Your instructions
Write how many lines in the records below include the string "Упаковка". No other text should be given.

Stored data
#####

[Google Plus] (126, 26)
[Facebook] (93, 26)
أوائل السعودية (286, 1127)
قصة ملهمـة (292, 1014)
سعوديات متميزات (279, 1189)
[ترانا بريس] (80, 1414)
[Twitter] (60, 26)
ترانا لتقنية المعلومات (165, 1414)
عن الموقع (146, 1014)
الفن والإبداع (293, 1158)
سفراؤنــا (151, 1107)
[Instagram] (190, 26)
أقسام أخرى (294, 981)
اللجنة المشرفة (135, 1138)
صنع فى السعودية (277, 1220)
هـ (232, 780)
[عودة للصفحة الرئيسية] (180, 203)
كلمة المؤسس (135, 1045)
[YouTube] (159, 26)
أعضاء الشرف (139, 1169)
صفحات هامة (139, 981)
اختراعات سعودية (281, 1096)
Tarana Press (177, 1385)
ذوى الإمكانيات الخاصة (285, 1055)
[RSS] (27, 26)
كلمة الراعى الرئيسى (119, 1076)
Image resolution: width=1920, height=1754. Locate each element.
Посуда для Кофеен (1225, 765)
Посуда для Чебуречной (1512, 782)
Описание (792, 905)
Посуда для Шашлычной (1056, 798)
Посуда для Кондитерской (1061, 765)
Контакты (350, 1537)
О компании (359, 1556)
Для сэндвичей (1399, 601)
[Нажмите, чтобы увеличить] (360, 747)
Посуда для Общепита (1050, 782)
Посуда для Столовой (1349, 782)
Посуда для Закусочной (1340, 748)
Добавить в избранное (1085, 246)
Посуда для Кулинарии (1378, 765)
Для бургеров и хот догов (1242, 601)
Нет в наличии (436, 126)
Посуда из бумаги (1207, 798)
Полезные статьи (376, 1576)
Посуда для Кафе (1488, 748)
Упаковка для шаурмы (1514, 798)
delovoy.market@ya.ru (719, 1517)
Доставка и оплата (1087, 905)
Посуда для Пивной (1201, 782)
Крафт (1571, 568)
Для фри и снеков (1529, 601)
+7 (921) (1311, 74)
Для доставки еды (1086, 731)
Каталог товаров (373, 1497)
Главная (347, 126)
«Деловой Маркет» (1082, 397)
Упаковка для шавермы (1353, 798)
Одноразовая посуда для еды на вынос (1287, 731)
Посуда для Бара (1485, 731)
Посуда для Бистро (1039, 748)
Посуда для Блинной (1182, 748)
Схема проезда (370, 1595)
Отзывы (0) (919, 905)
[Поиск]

#####

Solved problem
2